Entries supplied:
..............................

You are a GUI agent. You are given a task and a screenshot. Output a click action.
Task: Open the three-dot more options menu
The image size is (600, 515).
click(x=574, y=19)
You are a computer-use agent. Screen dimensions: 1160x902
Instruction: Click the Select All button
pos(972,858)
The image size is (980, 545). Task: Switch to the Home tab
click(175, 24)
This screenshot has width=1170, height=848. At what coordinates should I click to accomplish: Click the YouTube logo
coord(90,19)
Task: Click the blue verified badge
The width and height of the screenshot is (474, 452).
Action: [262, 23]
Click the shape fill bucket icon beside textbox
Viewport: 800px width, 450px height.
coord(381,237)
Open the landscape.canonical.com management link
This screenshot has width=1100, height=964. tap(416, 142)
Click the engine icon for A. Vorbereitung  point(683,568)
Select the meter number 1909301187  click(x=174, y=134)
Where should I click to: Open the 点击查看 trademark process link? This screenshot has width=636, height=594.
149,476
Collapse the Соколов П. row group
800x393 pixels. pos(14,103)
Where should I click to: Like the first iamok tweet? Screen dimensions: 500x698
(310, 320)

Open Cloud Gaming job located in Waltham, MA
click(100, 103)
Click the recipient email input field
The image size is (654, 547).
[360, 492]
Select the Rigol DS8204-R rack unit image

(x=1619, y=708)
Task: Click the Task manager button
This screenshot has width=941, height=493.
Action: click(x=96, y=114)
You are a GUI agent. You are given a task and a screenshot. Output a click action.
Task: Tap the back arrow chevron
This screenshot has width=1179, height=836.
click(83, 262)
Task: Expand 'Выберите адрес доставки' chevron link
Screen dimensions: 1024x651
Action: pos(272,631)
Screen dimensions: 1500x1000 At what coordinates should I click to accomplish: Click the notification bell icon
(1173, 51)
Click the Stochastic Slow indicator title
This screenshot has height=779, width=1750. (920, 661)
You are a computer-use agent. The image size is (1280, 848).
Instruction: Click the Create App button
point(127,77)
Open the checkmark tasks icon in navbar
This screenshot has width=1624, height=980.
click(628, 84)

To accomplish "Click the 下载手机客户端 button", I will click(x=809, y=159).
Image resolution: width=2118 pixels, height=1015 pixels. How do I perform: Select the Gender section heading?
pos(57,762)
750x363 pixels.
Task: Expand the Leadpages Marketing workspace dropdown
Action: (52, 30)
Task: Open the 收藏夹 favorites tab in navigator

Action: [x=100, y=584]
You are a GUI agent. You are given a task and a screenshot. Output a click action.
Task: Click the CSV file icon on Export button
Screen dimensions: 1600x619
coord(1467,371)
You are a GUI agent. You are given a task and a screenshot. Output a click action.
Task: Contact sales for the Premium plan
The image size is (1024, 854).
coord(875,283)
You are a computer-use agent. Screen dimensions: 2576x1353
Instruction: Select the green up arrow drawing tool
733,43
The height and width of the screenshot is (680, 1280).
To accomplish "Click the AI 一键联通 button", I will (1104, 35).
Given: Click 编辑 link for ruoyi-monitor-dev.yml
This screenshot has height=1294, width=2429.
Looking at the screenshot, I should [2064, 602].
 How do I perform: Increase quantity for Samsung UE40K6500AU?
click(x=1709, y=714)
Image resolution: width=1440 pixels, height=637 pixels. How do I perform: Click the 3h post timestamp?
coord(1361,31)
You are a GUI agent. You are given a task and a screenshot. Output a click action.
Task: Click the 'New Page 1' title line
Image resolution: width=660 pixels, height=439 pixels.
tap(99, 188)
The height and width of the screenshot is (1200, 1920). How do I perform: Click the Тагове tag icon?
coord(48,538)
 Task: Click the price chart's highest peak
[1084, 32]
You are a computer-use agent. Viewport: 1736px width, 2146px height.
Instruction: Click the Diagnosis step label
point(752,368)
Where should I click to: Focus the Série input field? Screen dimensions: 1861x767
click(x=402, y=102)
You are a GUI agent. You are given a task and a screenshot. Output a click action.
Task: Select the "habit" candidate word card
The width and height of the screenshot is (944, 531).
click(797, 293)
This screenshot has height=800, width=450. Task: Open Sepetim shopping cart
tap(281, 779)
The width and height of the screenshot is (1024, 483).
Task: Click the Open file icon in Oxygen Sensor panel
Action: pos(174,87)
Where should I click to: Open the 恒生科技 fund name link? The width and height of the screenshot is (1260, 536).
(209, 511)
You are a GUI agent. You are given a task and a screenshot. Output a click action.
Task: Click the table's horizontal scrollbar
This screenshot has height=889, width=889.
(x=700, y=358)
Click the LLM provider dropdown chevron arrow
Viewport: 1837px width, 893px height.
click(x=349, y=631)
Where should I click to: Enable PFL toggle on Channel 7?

..............................

Problem requirements:
Write out the rows between the line containing "How do I perform: Increase" and the line containing "coord(48,538)", inclusive, reproducing them character for character.

Finished task:
 How do I perform: Increase quantity for Samsung UE40K6500AU?
click(x=1709, y=714)
Image resolution: width=1440 pixels, height=637 pixels. How do I perform: Click the 3h post timestamp?
coord(1361,31)
You are a GUI agent. You are given a task and a screenshot. Output a click action.
Task: Click the 'New Page 1' title line
Image resolution: width=660 pixels, height=439 pixels.
tap(99, 188)
The height and width of the screenshot is (1200, 1920). How do I perform: Click the Тагове tag icon?
coord(48,538)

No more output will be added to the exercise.